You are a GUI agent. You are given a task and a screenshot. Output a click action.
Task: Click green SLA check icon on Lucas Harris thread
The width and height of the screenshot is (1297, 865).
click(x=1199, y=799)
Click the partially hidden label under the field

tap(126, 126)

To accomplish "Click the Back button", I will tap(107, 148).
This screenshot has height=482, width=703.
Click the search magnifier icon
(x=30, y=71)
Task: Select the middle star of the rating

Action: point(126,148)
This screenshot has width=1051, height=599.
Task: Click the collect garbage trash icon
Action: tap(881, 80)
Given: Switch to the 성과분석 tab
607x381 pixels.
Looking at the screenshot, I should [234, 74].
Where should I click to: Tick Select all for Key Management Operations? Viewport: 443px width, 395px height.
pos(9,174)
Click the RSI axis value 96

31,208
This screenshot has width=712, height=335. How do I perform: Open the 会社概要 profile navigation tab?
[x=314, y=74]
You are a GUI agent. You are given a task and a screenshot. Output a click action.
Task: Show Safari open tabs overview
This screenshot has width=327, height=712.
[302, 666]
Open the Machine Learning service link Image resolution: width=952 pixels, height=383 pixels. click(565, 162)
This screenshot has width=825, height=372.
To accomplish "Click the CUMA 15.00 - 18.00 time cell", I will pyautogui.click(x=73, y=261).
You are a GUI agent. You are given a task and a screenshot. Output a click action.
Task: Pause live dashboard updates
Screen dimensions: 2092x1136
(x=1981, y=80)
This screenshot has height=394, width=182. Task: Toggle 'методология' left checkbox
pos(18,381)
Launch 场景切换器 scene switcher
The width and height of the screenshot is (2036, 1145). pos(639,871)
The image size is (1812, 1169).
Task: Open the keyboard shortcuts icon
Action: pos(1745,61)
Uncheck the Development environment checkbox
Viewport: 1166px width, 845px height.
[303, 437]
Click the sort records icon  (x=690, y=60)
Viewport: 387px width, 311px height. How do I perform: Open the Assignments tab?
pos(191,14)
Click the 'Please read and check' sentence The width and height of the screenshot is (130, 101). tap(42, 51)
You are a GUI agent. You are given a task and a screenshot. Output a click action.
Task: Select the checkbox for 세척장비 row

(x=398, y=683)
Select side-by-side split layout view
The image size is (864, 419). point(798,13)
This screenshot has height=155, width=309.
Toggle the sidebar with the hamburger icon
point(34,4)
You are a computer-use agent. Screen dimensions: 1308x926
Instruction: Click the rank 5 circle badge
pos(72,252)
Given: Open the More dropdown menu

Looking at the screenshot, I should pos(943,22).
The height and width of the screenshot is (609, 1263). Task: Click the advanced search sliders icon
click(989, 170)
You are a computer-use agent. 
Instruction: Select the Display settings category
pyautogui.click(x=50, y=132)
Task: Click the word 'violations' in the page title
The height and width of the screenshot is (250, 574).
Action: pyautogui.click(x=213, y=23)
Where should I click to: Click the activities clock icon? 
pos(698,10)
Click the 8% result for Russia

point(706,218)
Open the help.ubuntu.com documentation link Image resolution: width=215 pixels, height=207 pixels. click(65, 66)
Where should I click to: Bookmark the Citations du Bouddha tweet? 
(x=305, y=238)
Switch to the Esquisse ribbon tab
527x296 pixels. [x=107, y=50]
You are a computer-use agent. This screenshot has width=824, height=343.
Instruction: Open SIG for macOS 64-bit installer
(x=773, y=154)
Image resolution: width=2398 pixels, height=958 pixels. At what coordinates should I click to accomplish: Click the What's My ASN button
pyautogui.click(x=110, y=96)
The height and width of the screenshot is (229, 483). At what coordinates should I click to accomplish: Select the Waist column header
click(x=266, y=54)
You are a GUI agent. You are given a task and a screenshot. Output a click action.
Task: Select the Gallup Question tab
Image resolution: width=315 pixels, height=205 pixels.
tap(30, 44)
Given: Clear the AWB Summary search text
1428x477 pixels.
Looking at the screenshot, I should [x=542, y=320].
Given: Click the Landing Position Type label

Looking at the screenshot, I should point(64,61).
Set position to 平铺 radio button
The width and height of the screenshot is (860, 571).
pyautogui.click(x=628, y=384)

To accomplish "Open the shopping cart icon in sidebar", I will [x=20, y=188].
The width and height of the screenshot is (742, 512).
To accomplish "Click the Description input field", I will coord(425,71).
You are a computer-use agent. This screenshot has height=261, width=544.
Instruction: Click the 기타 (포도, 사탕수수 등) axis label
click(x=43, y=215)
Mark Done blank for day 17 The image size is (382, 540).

::::

What is being asked: Render every line of the listing above as a Markdown table with two columns, Row for the row number and Line for the line itself. Leave out the blank lines.

Correct answer:
| Row | Line |
|---|---|
| 1 | You are a GUI agent. You are given a task and a screenshot. Output a click action. |
| 2 | Task: Click green SLA check icon on Lucas Harris thread |
| 3 | The width and height of the screenshot is (1297, 865). |
| 4 | click(x=1199, y=799) |
| 5 | Click the partially hidden label under the field |
| 6 | tap(126, 126) |
| 7 | To accomplish "Click the Back button", I will tap(107, 148). |
| 8 | This screenshot has height=482, width=703. |
| 9 | Click the search magnifier icon |
| 10 | (x=30, y=71) |
| 11 | Task: Select the middle star of the rating |
| 12 | Action: point(126,148) |
| 13 | This screenshot has width=1051, height=599. |
| 14 | Task: Click the collect garbage trash icon |
| 15 | Action: tap(881, 80) |
| 16 | Given: Switch to the 성과분석 tab |
| 17 | 607x381 pixels. |
| 18 | Looking at the screenshot, I should [234, 74]. |
| 19 | Where should I click to: Tick Select all for Key Management Operations? Viewport: 443px width, 395px height. |
| 20 | pos(9,174) |
| 21 | Click the RSI axis value 96 |
| 22 | 31,208 |
| 23 | This screenshot has width=712, height=335. How do I perform: Open the 会社概要 profile navigation tab? |
| 24 | [x=314, y=74] |
| 25 | You are a GUI agent. You are given a task and a screenshot. Output a click action. |
| 26 | Task: Show Safari open tabs overview |
| 27 | This screenshot has width=327, height=712. |
| 28 | [302, 666] |
| 29 | Open the Machine Learning service link Image resolution: width=952 pixels, height=383 pixels. click(565, 162) |
| 30 | This screenshot has width=825, height=372. |
| 31 | To accomplish "Click the CUMA 15.00 - 18.00 time cell", I will pyautogui.click(x=73, y=261). |
| 32 | You are a GUI agent. You are given a task and a screenshot. Output a click action. |
| 33 | Task: Pause live dashboard updates |
| 34 | Screen dimensions: 2092x1136 |
| 35 | (x=1981, y=80) |
| 36 | This screenshot has height=394, width=182. Task: Toggle 'методология' left checkbox |
| 37 | pos(18,381) |
| 38 | Launch 场景切换器 scene switcher |
| 39 | The width and height of the screenshot is (2036, 1145). pos(639,871) |
| 40 | The image size is (1812, 1169). |
| 41 | Task: Open the keyboard shortcuts icon |
| 42 | Action: pos(1745,61) |
| 43 | Uncheck the Development environment checkbox |
| 44 | Viewport: 1166px width, 845px height. |
| 45 | [303, 437] |
| 46 | Click the sort records icon  (x=690, y=60) |
| 47 | Viewport: 387px width, 311px height. How do I perform: Open the Assignments tab? |
| 48 | pos(191,14) |
| 49 | Click the 'Please read and check' sentence The width and height of the screenshot is (130, 101). tap(42, 51) |
| 50 | You are a GUI agent. You are given a task and a screenshot. Output a click action. |
| 51 | Task: Select the checkbox for 세척장비 row |
| 52 | (x=398, y=683) |
| 53 | Select side-by-side split layout view |
| 54 | The image size is (864, 419). point(798,13) |
| 55 | This screenshot has height=155, width=309. |
| 56 | Toggle the sidebar with the hamburger icon |
| 57 | point(34,4) |
| 58 | You are a computer-use agent. Screen dimensions: 1308x926 |
| 59 | Instruction: Click the rank 5 circle badge |
| 60 | pos(72,252) |
| 61 | Given: Open the More dropdown menu |
| 62 | Looking at the screenshot, I should pos(943,22). |
| 63 | The height and width of the screenshot is (609, 1263). Task: Click the advanced search sliders icon |
| 64 | click(989, 170) |
| 65 | You are a computer-use agent.  |
| 66 | Instruction: Select the Display settings category |
| 67 | pyautogui.click(x=50, y=132) |
| 68 | Task: Click the word 'violations' in the page title |
| 69 | The height and width of the screenshot is (250, 574). |
| 70 | Action: pyautogui.click(x=213, y=23) |
| 71 | Where should I click to: Click the activities clock icon?  |
| 72 | pos(698,10) |
| 73 | Click the 8% result for Russia |
| 74 | point(706,218) |
| 75 | Open the help.ubuntu.com documentation link Image resolution: width=215 pixels, height=207 pixels. click(65, 66) |
| 76 | Where should I click to: Bookmark the Citations du Bouddha tweet?  |
| 77 | (x=305, y=238) |
| 78 | Switch to the Esquisse ribbon tab |
| 79 | 527x296 pixels. [x=107, y=50] |
| 80 | You are a computer-use agent. This screenshot has width=824, height=343. |
| 81 | Instruction: Open SIG for macOS 64-bit installer |
| 82 | (x=773, y=154) |
| 83 | Image resolution: width=2398 pixels, height=958 pixels. At what coordinates should I click to accomplish: Click the What's My ASN button |
| 84 | pyautogui.click(x=110, y=96) |
| 85 | The height and width of the screenshot is (229, 483). At what coordinates should I click to accomplish: Select the Waist column header |
| 86 | click(x=266, y=54) |
| 87 | You are a GUI agent. You are given a task and a screenshot. Output a click action. |
| 88 | Task: Select the Gallup Question tab |
| 89 | Image resolution: width=315 pixels, height=205 pixels. |
| 90 | tap(30, 44) |
| 91 | Given: Clear the AWB Summary search text |
| 92 | 1428x477 pixels. |
| 93 | Looking at the screenshot, I should [x=542, y=320]. |
| 94 | Given: Click the Landing Position Type label |
| 95 | Looking at the screenshot, I should point(64,61). |
| 96 | Set position to 平铺 radio button |
| 97 | The width and height of the screenshot is (860, 571). |
| 98 | pyautogui.click(x=628, y=384) |
| 99 | To accomplish "Open the shopping cart icon in sidebar", I will [x=20, y=188]. |
| 100 | The width and height of the screenshot is (742, 512). |
| 101 | To accomplish "Click the Description input field", I will coord(425,71). |
| 102 | You are a computer-use agent. This screenshot has height=261, width=544. |
| 103 | Instruction: Click the 기타 (포도, 사탕수수 등) axis label |
| 104 | click(x=43, y=215) |
| 105 | Mark Done blank for day 17 The image size is (382, 540). |